Der aus der Wirtschaftsgeographie stammende Begriff der „Strategischen Ellipse“ bezeichnet ein Gebiet, das von der Arabischen Halbinsel über das Kaspische Meer bis zur Karasee an der russischen Nordpolarmeerküste reicht. Es umfasst zwar nur knapp fünf Prozent der Erdoberfläche, jedoch befinden sich dort mehr als zwei Drittel der weltweit bekannten konventionellen Erdöl- und Erdgasreserven. Nach dem Demokratie-Index der Economist Intelligence Unit ist kein Staat der Strategischen Ellipse eine „vollständige Demokratie“. Mehr noch: die meisten dieser Staaten sind autoritäre Regime, wie der Iran, Saudi-Arabien und die Russische Föderation. Und diese Regime sind ökonomisch wie politisch angewiesen auf den weiteren zukünftigen Export ihrer fossilen Brennstoffe.

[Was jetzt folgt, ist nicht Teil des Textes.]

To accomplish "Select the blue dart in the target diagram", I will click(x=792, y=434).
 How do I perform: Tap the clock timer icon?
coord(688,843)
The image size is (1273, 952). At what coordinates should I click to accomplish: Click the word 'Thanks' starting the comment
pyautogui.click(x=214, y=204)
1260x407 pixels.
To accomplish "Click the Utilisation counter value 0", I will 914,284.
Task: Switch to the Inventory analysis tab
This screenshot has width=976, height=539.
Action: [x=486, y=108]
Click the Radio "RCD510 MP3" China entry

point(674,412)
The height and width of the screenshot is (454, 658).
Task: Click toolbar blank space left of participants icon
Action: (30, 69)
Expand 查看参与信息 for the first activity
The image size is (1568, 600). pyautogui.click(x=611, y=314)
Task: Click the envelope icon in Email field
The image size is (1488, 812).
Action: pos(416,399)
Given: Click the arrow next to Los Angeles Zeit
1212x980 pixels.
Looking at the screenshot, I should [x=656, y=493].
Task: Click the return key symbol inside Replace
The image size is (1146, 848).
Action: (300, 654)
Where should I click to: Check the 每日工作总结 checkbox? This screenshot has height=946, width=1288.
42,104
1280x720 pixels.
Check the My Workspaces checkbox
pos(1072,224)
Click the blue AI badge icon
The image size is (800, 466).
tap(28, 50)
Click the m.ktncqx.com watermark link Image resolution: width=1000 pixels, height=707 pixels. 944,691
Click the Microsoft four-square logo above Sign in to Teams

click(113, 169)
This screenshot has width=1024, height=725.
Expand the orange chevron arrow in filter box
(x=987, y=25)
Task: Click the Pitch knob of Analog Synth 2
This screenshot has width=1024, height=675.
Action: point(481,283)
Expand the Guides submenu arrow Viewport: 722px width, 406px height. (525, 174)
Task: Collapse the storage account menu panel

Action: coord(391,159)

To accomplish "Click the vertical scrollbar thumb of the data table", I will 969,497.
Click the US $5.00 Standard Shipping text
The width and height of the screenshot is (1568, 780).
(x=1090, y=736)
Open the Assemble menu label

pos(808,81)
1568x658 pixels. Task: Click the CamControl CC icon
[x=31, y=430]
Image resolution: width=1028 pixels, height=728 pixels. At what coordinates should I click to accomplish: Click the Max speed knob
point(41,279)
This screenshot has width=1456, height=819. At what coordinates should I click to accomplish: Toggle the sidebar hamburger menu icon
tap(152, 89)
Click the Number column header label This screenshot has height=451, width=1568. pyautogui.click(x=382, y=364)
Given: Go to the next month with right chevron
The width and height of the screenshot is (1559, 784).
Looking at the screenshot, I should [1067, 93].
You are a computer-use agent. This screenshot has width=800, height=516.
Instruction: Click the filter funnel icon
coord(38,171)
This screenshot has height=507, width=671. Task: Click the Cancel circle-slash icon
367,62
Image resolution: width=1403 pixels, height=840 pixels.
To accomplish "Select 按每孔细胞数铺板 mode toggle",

Vor diesem Hintergrund hat die notwendige Energiewende einen weiteren Aspekt: „Wir müssen Klima- und Sicherheitspolitik konsequent zusammendenken. Es ist nicht nur klimapolitisch zwingend, von den fossilen Brennstoffen wegzukommen“, sagt Heiko Brendel, Leitautor des S4F-Papiers. „Seit zwei Jahrzehnten findet ein erheblicher Teil der weltweit steigenden Zahl gewaltsamer Konflikte in der Strategischen Ellipse statt“. Aktuell zählen dazu neben dem Russisch-Ukrainischen Krieg und dem Krieg zwischen Armenien und Aserbaidschan auch die Bürgerkriege im Jemen und in Syrien. Die Energiewende muss also auch als wesentliches Element von Friedenspolitik gesehen werden.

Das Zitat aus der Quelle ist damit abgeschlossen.